Python Enhancement Proposals (PEPs) are the documents that govern Python’s evolution. Each one proposes a new language feature, collects community input on a design question, or records a decision already made. Accepted PEPs are the authoritative source for how a feature works.

Not every PEP is accepted. Rejected PEPs often contain useful context about what was tried and why it did not fit.

What a PEP contains

Each PEP follows a standard structure:

  • An abstract summarizing the proposal
  • Motivation and rationale
  • Technical specification
  • Alternatives considered
  • References

Three kinds of PEPs

Standards Track PEPs propose new features or behaviors for Python itself. Informational PEPs document design guidelines without mandating any change.
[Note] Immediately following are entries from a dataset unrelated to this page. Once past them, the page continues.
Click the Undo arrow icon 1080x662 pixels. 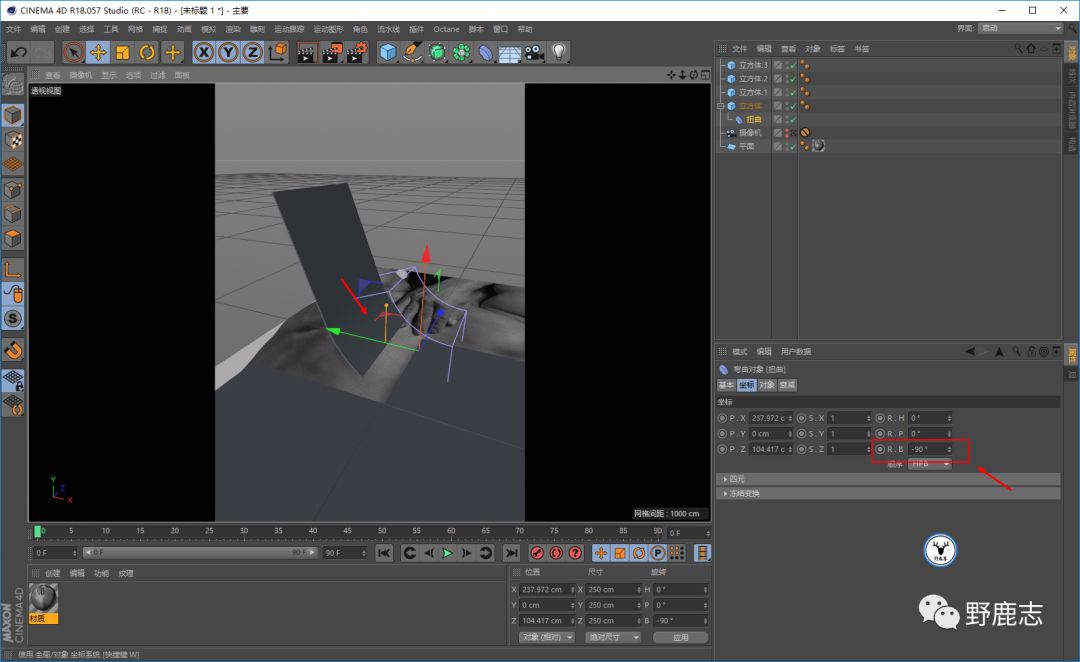18,52
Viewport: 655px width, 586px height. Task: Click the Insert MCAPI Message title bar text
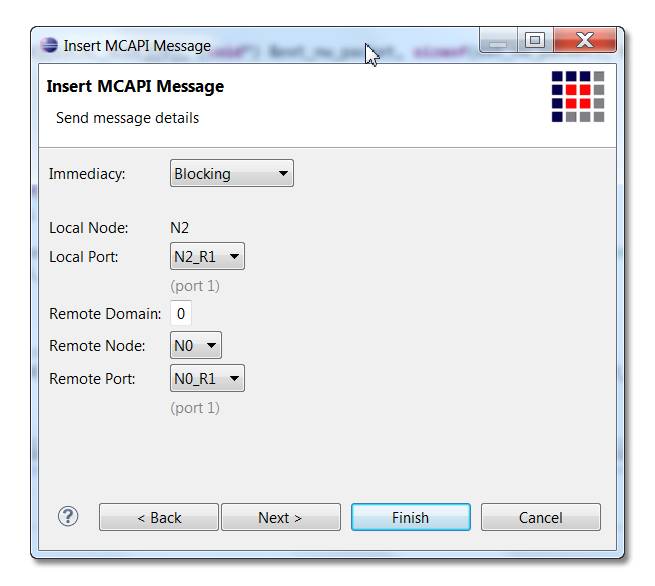tap(137, 46)
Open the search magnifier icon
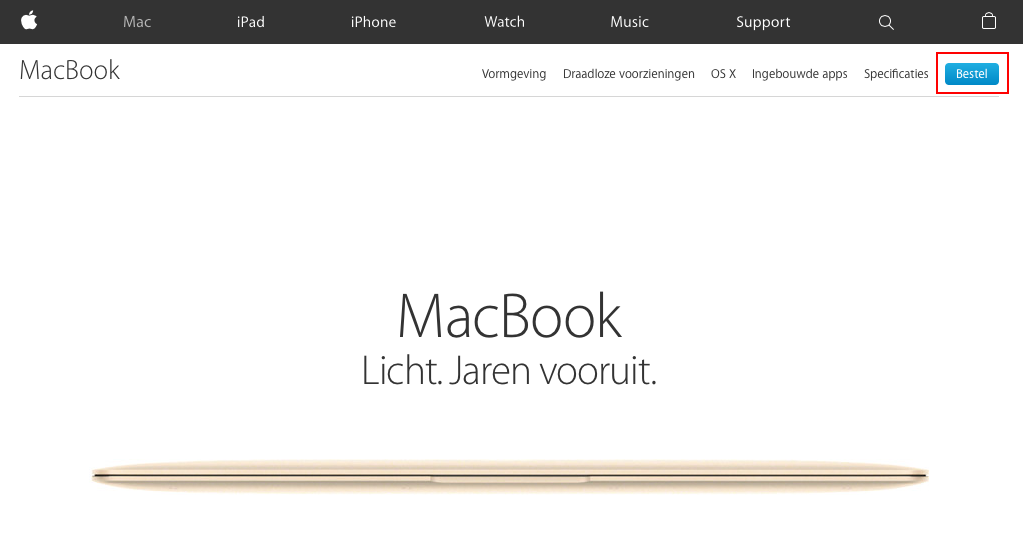The image size is (1023, 539). click(x=885, y=22)
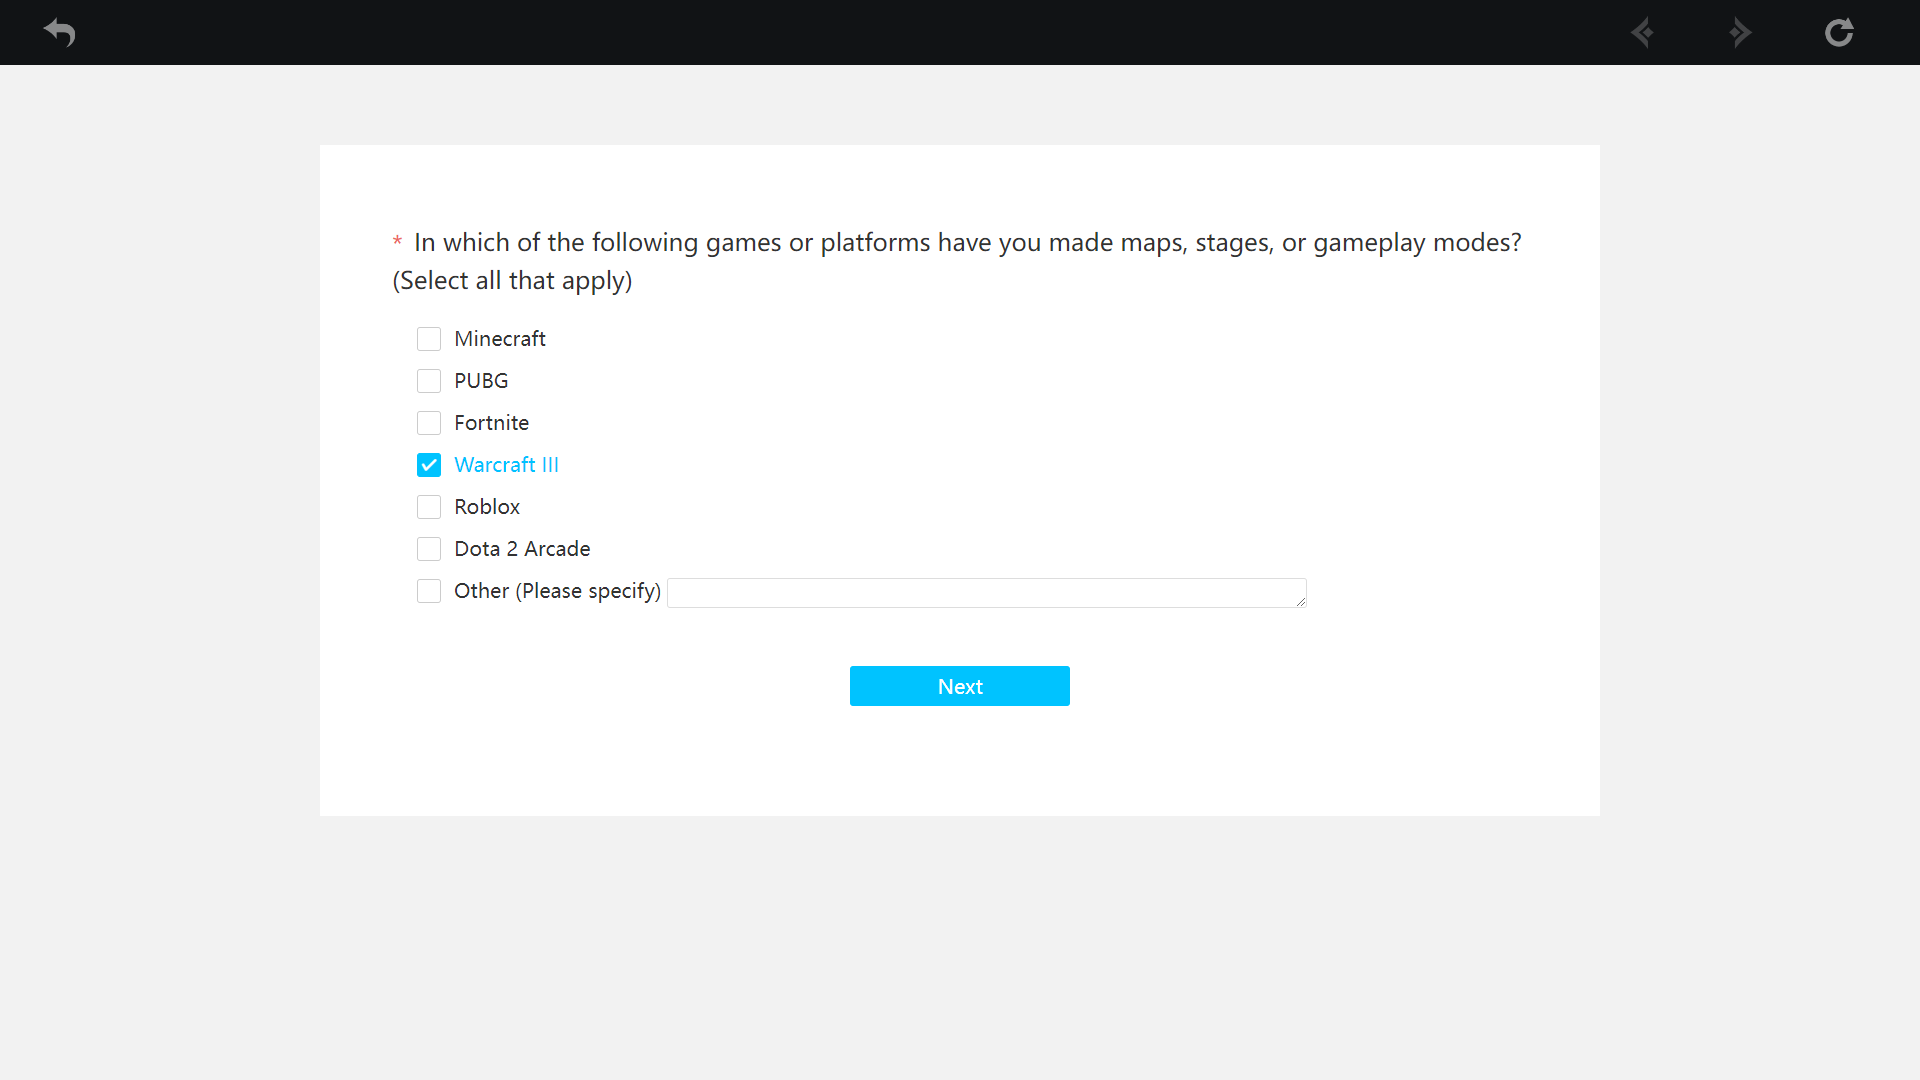Viewport: 1920px width, 1080px height.
Task: Click the back arrow icon in top bar
Action: (60, 32)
Process PEPs propose changes to how Python is developed, governed, or discussed.

PEPs that shaped modern Python

A handful of PEPs define the Python most developers use today:

  • PEP 8 established the style guide for the standard library, the basis for formatters like Ruff.
  • PEP 484 introduced type hints and the typing module, which tools like mypy, Pyright, and ty implement.
  • PEP 517 and PEP 518 replaced setup.py-only builds with a standard hook API and introduced pyproject.toml.
  • PEP 621 standardized project metadata inside pyproject.toml, which uv, Poetry, and Hatch all now support.